On our school visits we met the school-based management committees, which are equivalent to our school governing bodies. The main problem they face is training members and developing their powers. We heard at first hand how one SBMC had used its power to embarrass local politicians to release much-needed funding for a project. It used Facebook to threaten the governor that it would refuse to support his re-election bid unless funding was released for new classrooms. The governor released the money in a matter of days. DFID money is channelled via the education sector support programme in Nigeria and the girls’ education project. DFID will assist more than 800,000 children to enter education, including 600,000 girls, over the next four years. There can be no doubt that the ministerial team at DFID has ensured that proper targets and value for money are at the heart of the Department’s work. They have truly been the wind of change required for the projects in Africa.
We also had the opportunity to meet many politicians and officials, which helped to promote the relationship between the UK and Nigeria. In my opinion, this type of bilateral relationship is crucial as we increase the UK’s influence in the world. Anyone visiting Nigeria will be shocked at the wide disparity in levels of wealth and income. They will also be surprised, if not frightened, when being driven by car. The normal behaviour of car drivers in Nigeria is to sound their horn and point the car where they want to go irrespective of who or what is in the way. I should also report that my name became the subject of much hilarity for many of the officials I met. I would be a very rich man indeed if I had £1 for every time someone said “Mr Blackman? But you are a white man.”
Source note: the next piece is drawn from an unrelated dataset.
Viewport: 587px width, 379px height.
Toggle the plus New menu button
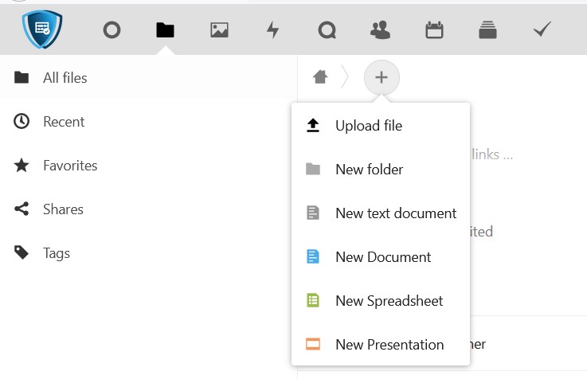(x=382, y=77)
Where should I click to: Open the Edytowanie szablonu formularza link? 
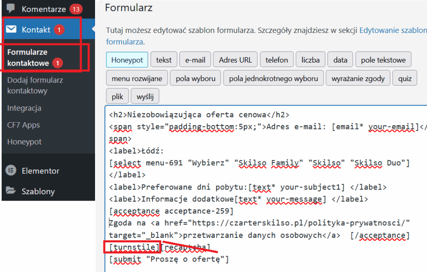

Nigerians have a great love of the UK. They love premier league football, they universally love the Queen, they are staunch allies of the UK and they are a key member of the Commonwealth. China and other countries have seen the opportunities for investment there and we need to ensure that we retain and improve our relationship with Nigeria. There can be little doubt that Nigeria will become the key economy in Africa very soon, so it is in our vital national interest to continue to invest in infrastructure projects in Nigeria and particularly to invest in education.